Porträt Kolkrabe

Kolkrabe

DER KOLKRABE

Aussehen

Der Kolkrabe (Corvus corax) ist ein Vogel von beeindruckendem Aussehen. Mit einer Körperlänge von bis zu 70 Zentimetern, etwa 1,3 bis 2 Kilogramm Gewicht und einer Flügelspannweite von 115 bis 130 cm ist der Kolkrabe nicht nur der größte Rabenvogel, sondern auch der größte Vertreter unter den heimischen Singvögeln. Schnabel, Beine und Gefieder sind vollständig schwarz. Die Federn haben einen metallischen Glanz. Der klobige, schwarze Schnabel ist auffällig gekrümmt. Charakteristisch sind auch der große Kopf, der keilförmige Schwanz und die markanten Kehlfedern. 

Verhalten

Kolkraben sind sehr intelligente Vögel. Ein Beispiel dafür ist das Verstecken von Beute. Dabei achten sie akribisch darauf, dass andere Artgenossen sie nicht beobachten. Falls doch, wird die Beute woanders versteckt. Die Vögel nisten am liebsten auf Felsvorsprüngen oder hohen Bäumen, manchmal auch in Waldrandlage. Alternativ auch auf hohen Gebäuden, Brücken oder Strommasten. Die Nester werden in der Regel über mehrere Jahre hinweg benutzt. Die Paare bleiben ein Leben lang zusammen. Das Balzgehabe der Kolkraben ist beeindruckend. Die Vögel sind ausgesprochene Flugkünstler. Während der Paarungszeit beeindrucken sie mit komplexen Flugformationen, manchmal sogar mit Gleitflügen auf dem Rücken. Ein markantes Merkmal der Balz ist das gegenseitige Gefieder putzen und das Schnäbeln. Nachdem sich ein Paar gefunden hat, was bis zu 3 Jahre dauern kann, werden 4-6 Eier in der Zeit von Februar bis Juni vom Weibchen alleine ausgebrütet. Die Jungvögel werden nach dem Schlüpfen von beiden Elternteilen mit Nahrung versorgt. 

Lebensraum

Kolkraben sind über ganz Europa und weiter über die nördliche Erdhalbkugel verbreitet.

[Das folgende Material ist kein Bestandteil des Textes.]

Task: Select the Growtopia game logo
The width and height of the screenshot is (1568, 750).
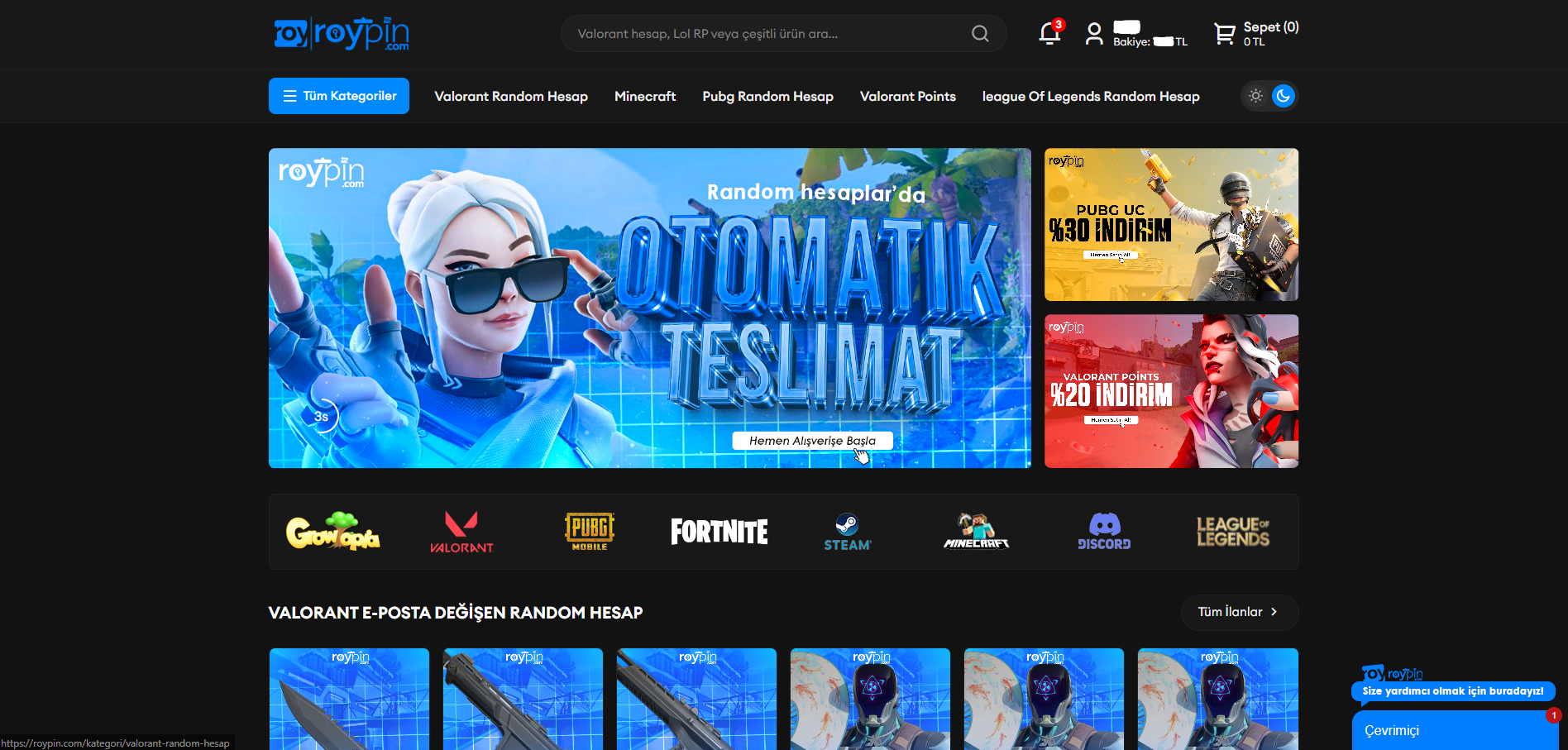Action: point(332,532)
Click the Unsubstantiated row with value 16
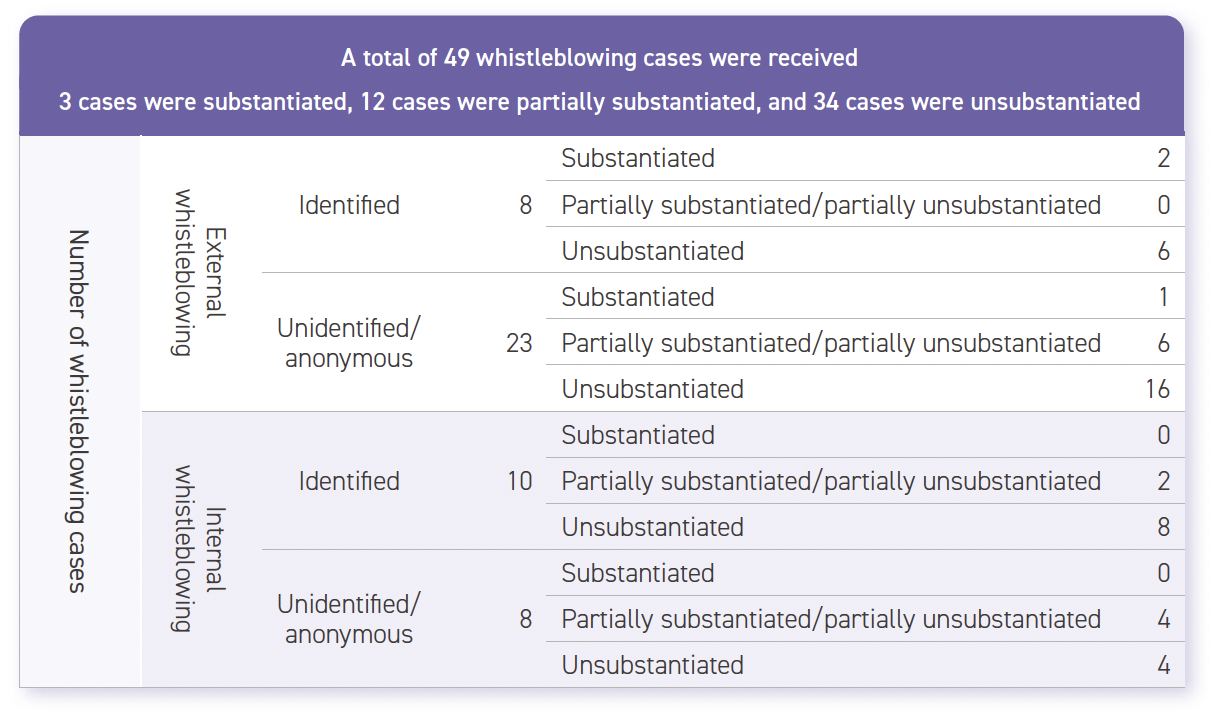This screenshot has width=1210, height=714. tap(866, 389)
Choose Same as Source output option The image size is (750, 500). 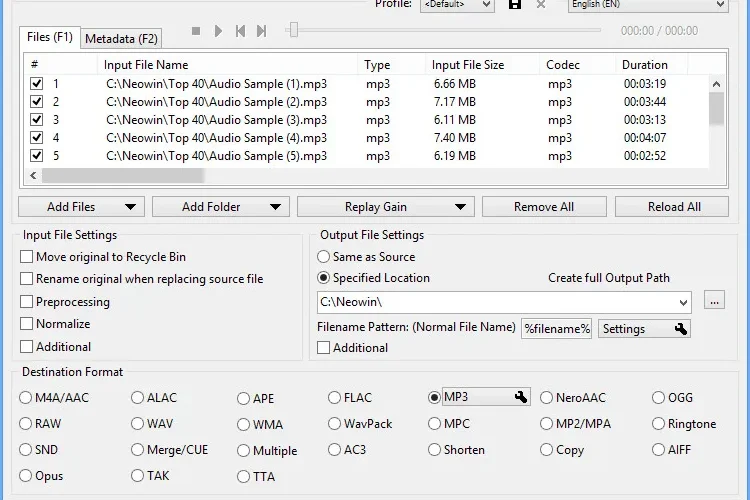(x=323, y=256)
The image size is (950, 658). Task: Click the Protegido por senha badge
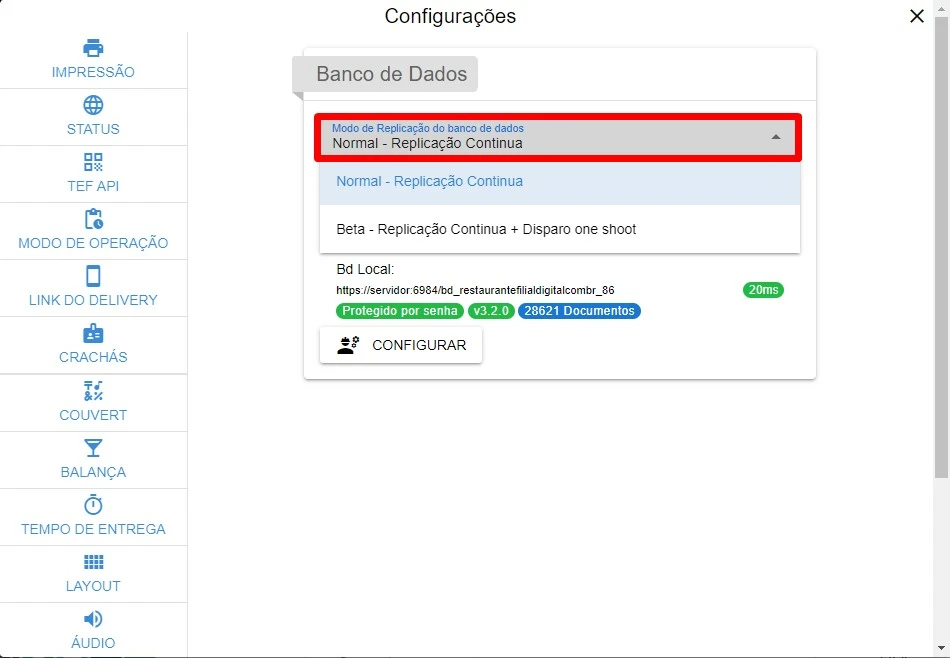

Ob Küste oder Hochgebirge, ob Arktis oder Wüstenregion. Der Kolkrabe ist überall zu Hause. Aufgrund seiner Anpassungsfähigkeit und Einsichtsfähigkeit, gepaart mit vorausschauendem und problemlösendem Handeln, gelang ihm die erfolgreiche Erschließung ökologischer Nischen in allen Regionen der Welt.

Gefährdung

Kolkraben sind streng geschützt. Nachdem der Kolkrabe in Europa nahezu ausgerottet war, erholen sich die Bestände auch in Deutschland nach und nach wieder. Das haben die Vögel dem deutschen Jagdgesetz (Kolkraben haben im gesamten Bundesgebiet ganzjährige Schonzeit), aber auch dem Artenschutz zu verdanken. In freier Natur haben Kolkraben eine Lebenserwartung von bis zu 20 Lebensjahren.

Zugverhalten

Kolkraben sind in Deutschland ganzjährig heimisch. Es sind Standvögel. Sie bleiben auch im Winter in ihrem Revier.

Nahrung

Kolkraben sind Allesfresser; von Würmern, Schnecken, Insekten, Kleinsäugern bis zum Junghasen, Jungvögel und Eier oder auch Aas fressen sie alles, was sie vor den Schnabel bekommen können. Auch Abfälle verschmähen sie nicht. Im Winter können Kolkraben manchmal vermehrt an Müllkippen beobachtet werden.

Stimme

Kolkraben sind territorial. Zur Revierabgrenzung rufen sie wiederholt „korrp“. Ihre Warnrufe sind wesentlich schneller: „krack- krack- krack“. Kolkraben sind auch wahre Stimmakrobaten. Sie können viele Geräusche nachahmen. So imitieren Sie z. B. sehr gerne andere Vogelarten, die in ihrem Umfeld leben. Des Weiteren auch andere Tiere wie Wildschweine oder Hirsche oder die Balzrufe von Birk- und Auerhahn. Manche lernen in Gefangenschaft sogar "sprechen". Die Raben haben außerdem eine eigene Sprache. Über 70 verschiedene Rufe wurden bisher nachgewiesen.